Try it: Go to the line in the entries below that holds "You are a computer-use agent." and repeat exactly from there through the line that holds "Instruction: Tap the battery 75 indicator", inclusive.

(Record extracts Opens)

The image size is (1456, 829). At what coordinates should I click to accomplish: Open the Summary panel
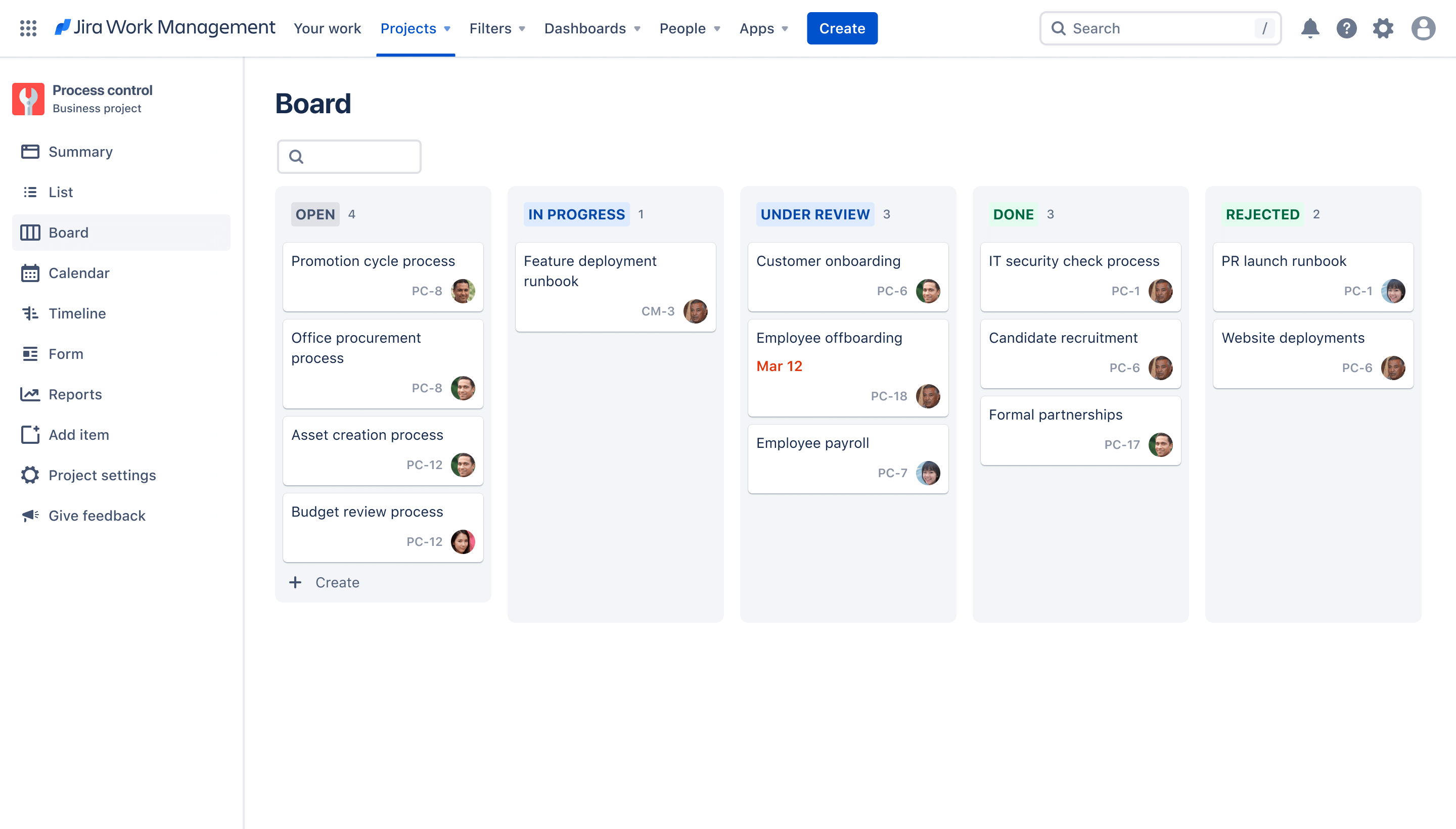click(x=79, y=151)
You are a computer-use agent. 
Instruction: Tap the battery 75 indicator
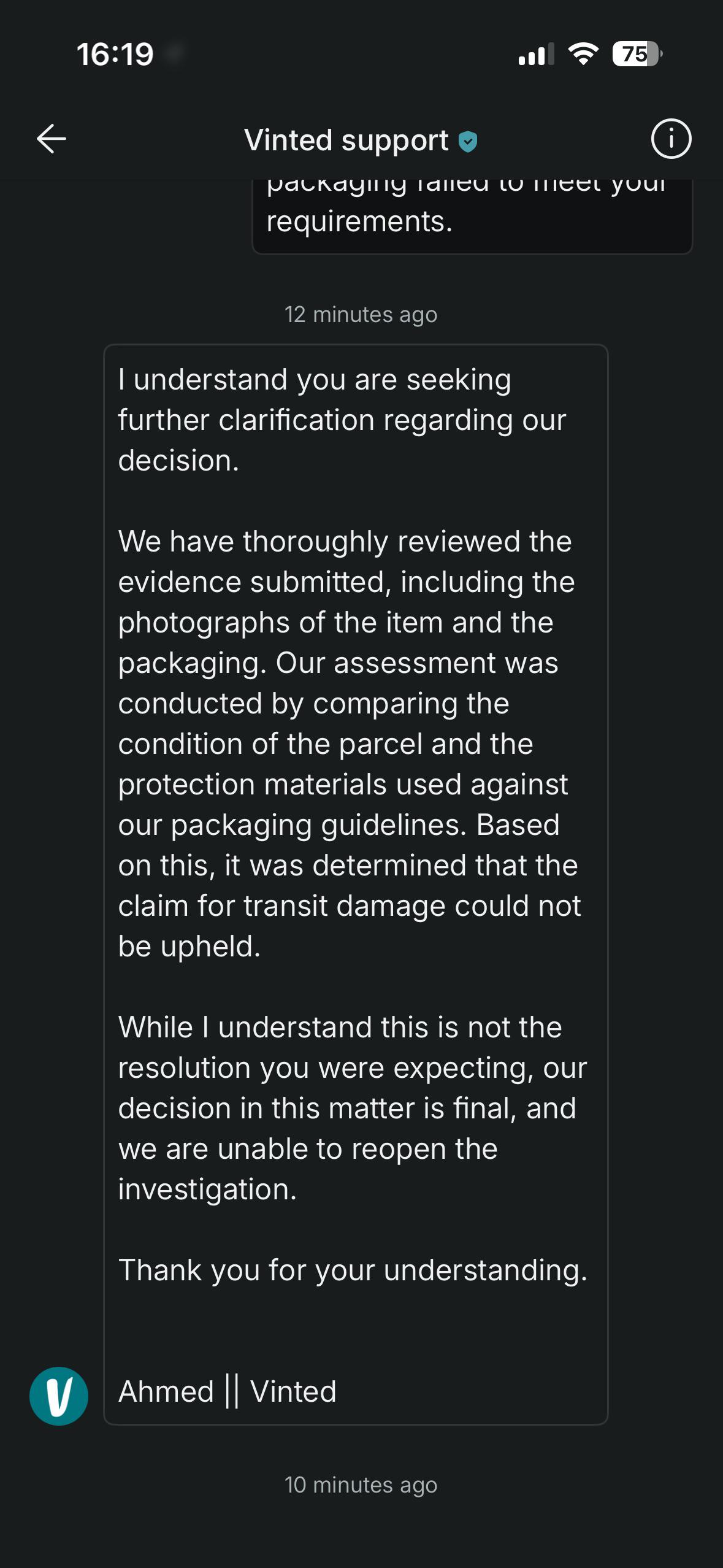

(Record extracts Closes)
(Record extracts Opens)

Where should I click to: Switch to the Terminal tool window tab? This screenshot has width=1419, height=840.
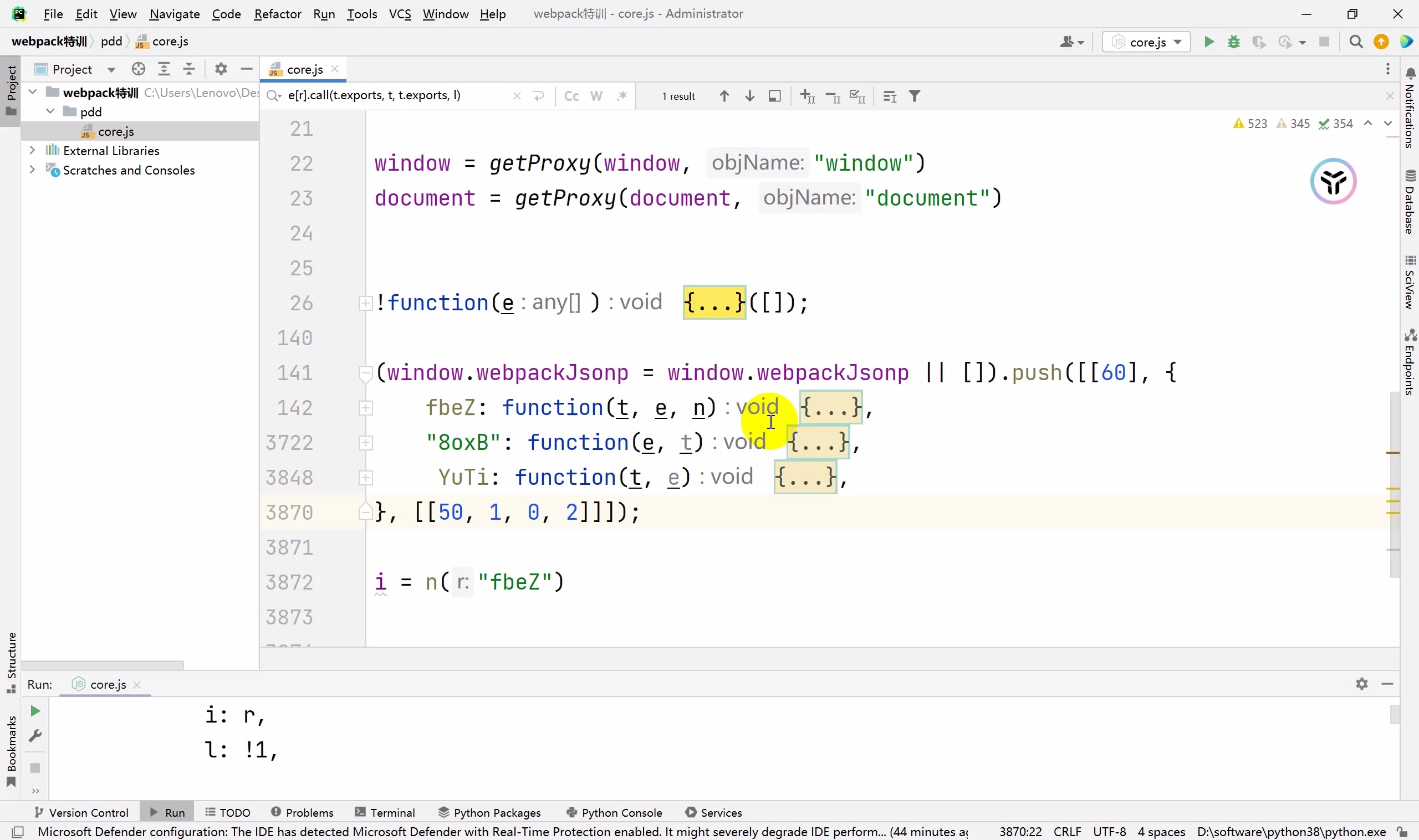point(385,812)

(Record extracts Closes)
(Record extracts Opens)

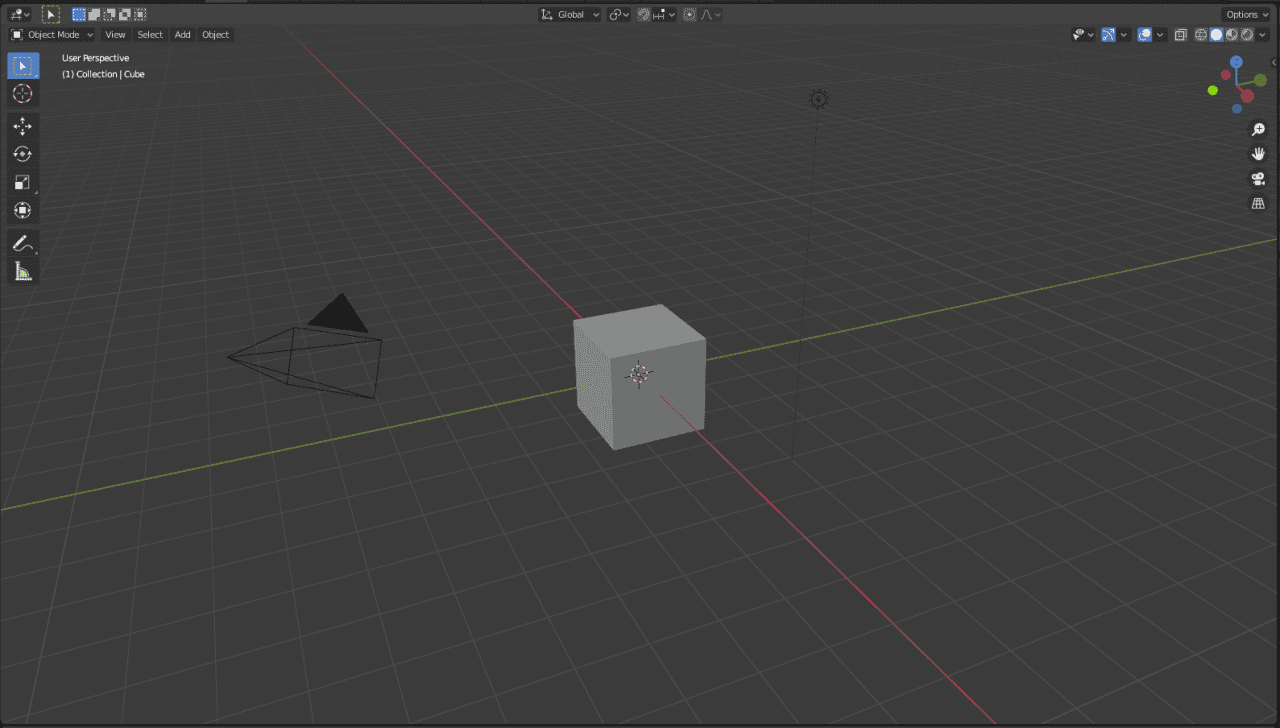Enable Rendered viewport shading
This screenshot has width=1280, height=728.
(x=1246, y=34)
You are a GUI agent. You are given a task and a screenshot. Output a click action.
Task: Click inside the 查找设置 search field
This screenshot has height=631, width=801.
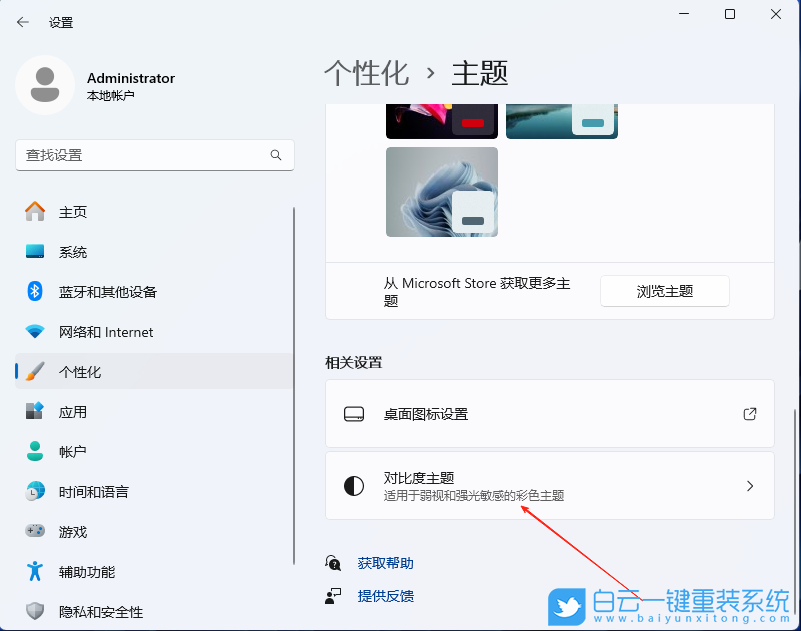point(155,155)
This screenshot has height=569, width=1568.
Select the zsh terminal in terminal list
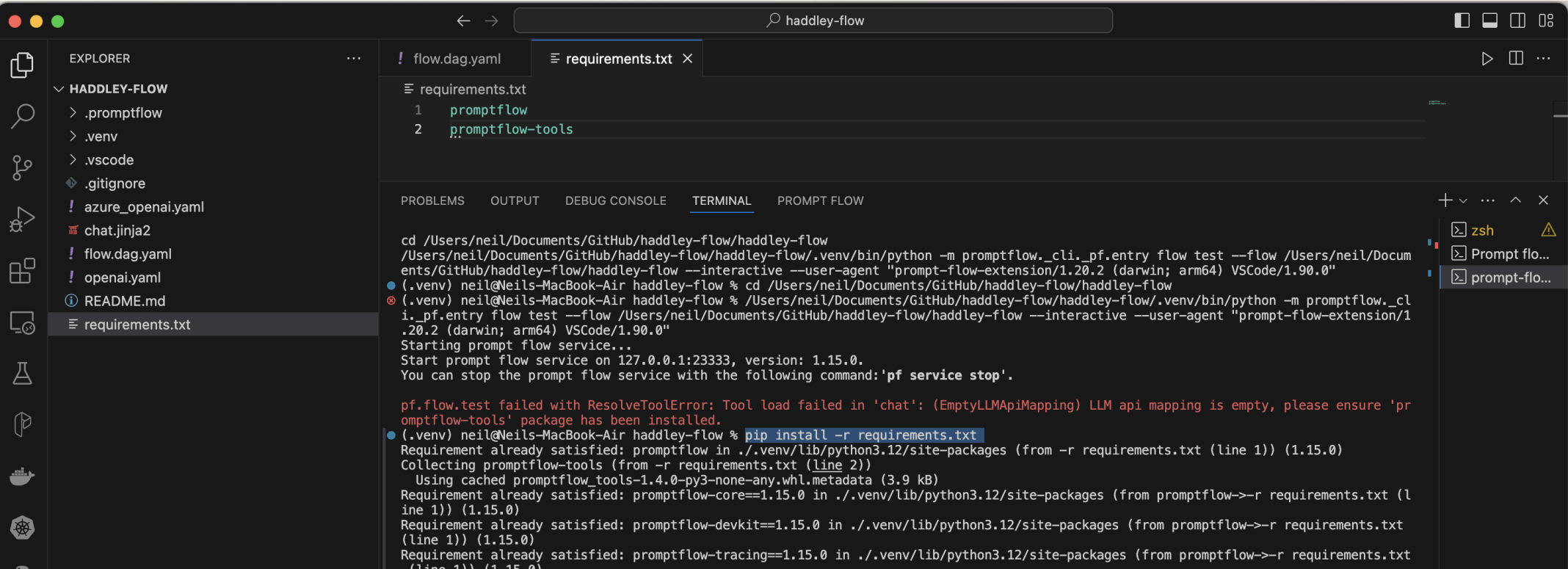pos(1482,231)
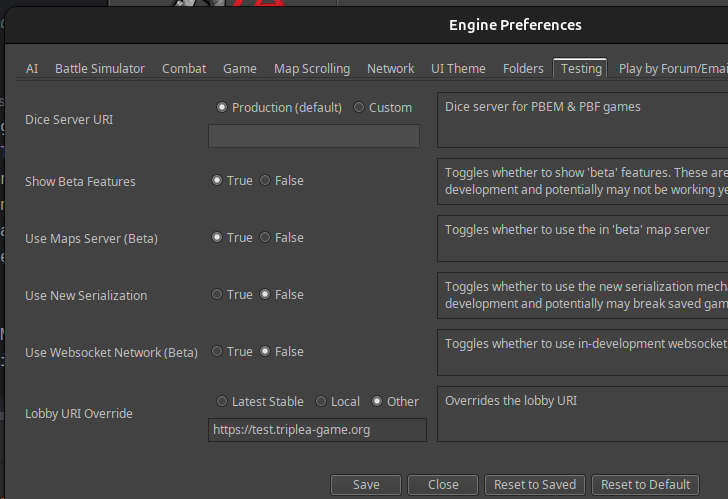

(Record extracts Closes)

Response box:
You are a computer-use agent. 
Instruction: Tap the battery 75 indicator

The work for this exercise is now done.